Where do you get your creative inspiration for the stories / performances? What are your sources?
Neha: We draw primarily from Indian mythological stories as well as traditional indian folk tales. We’re careful to keep them interactive and collaborative so we keep the kids engaged. Going forward, we’d like to do more original stories as well. From a personal standpoint, I have more than a decade of teaching experience with deaf, blind, autistic kids, and emotional behavior-disordered, so I bring some of my teaching approaches to the stories and performances.
Pallavi: And, we do want to make the stories relevant for America today. So, where possible, we tweak the older, traditional stories to be more contemporary. We also incorporate music of Indian origin in all of our performances. And, my personal talents are on the creative side – I paint, am trained in Indian classical music and have studied Indian literature in the original Sanskrit. So, I’m able to bring that to the show design, storytelling and performances.
How did you find your initial customers?
Neha: Yes, this was a tricky one. While we had a large social network in our neighborhood, we clearly needed needed to cultivate our target audience beyond that. So, we started working closely with a local cultural school that focuses on teaching South Asian culture to young children ages 5-9. This led to more word-of-mouth introductions.

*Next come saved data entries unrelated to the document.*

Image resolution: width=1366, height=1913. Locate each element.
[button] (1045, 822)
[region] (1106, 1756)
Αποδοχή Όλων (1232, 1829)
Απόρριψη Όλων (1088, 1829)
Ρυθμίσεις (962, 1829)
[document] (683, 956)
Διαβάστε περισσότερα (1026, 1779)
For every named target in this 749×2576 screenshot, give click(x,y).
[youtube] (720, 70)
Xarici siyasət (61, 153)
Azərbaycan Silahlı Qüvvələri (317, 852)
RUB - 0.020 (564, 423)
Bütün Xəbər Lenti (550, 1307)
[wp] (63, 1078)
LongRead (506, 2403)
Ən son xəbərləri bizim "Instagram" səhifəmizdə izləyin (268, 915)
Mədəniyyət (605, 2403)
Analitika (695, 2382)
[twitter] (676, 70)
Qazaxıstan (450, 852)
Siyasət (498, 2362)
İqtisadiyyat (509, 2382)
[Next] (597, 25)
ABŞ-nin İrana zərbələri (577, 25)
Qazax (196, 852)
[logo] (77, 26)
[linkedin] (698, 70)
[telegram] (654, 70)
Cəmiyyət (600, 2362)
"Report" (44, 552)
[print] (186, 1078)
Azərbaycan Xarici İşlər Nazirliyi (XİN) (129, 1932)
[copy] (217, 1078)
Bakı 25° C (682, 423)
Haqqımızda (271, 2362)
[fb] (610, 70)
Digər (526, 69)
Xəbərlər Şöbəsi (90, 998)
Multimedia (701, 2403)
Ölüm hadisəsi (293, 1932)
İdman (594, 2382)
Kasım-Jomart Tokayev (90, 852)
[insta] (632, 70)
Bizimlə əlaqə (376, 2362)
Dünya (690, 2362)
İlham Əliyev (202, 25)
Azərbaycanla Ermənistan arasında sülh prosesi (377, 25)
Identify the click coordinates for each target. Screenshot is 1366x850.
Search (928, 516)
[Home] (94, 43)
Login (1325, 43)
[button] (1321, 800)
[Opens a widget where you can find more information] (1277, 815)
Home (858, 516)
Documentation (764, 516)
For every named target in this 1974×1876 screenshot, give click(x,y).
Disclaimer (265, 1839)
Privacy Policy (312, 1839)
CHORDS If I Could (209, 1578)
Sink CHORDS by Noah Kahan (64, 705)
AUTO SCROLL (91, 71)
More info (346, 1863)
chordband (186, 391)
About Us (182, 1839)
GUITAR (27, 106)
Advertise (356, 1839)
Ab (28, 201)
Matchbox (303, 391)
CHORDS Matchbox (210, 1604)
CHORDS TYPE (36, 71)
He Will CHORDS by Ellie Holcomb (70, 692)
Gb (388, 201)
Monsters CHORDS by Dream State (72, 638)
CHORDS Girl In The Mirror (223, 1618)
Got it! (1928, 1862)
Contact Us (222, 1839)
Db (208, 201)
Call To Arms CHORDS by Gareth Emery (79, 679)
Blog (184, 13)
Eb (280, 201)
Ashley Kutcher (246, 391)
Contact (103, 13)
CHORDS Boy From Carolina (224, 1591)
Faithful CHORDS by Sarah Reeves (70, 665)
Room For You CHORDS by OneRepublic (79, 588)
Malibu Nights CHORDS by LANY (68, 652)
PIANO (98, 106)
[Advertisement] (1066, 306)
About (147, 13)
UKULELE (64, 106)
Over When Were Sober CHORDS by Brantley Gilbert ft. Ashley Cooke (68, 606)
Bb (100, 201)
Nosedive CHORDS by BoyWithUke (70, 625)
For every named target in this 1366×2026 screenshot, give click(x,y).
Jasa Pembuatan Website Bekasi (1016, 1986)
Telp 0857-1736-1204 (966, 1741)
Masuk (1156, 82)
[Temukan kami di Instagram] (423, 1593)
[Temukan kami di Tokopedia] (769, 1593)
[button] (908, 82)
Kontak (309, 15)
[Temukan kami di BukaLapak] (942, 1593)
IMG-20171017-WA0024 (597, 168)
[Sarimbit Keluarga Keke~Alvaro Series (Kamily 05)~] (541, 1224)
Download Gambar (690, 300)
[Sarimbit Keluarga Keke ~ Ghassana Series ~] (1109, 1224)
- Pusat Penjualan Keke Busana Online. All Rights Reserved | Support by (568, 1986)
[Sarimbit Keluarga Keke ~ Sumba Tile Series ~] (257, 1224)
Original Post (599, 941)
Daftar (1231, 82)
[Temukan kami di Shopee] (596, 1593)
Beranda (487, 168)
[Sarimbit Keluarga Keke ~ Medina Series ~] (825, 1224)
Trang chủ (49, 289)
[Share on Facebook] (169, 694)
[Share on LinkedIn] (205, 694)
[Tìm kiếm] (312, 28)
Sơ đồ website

Pallavi: We’re also working on creating our brand and social presence through Facebook. While we’re revamping our website, we also plan to put videos up on Youtube, pictures up on Pinterest, etc. At some point in the future, we are considering selling keepsakes (e.g. puppet miniatures, little storybooks, audiobooks, etc.) that kids can take away with them after watching a performance – brand promotion.
Speaking of looking forward, how are you hoping to grow / expand?
Neha: Along the way, as we were designing and creating, we talked some more and agreed on realistic short-term and long-term goals. We decided on, for example, delivering 3-4 shows/year in the near-term. We also plan to establish partnerships with all the key indian organizations / schools in the Atlanta area first, then expand to surrounding areas.
Pallavi: Longer-term, we would love to do 2 things: 1) take our shows on the road and 2) have our own playhouse or host events at a local theater venue – with regular shows year-round. Also, we’d like to open up to non-Indian audiences. And, of course, more promotion through Facebook, website, branded products, etc.
Great. Thanks, you guys. This has been a great discussion. I’m excited for what you’re doing and how much you’ve accomplished in a relatively short time, while still working your day-jobs and taking care of young kids of your own. Clearly, this is a labor of love for both of you. All the very best for K4K.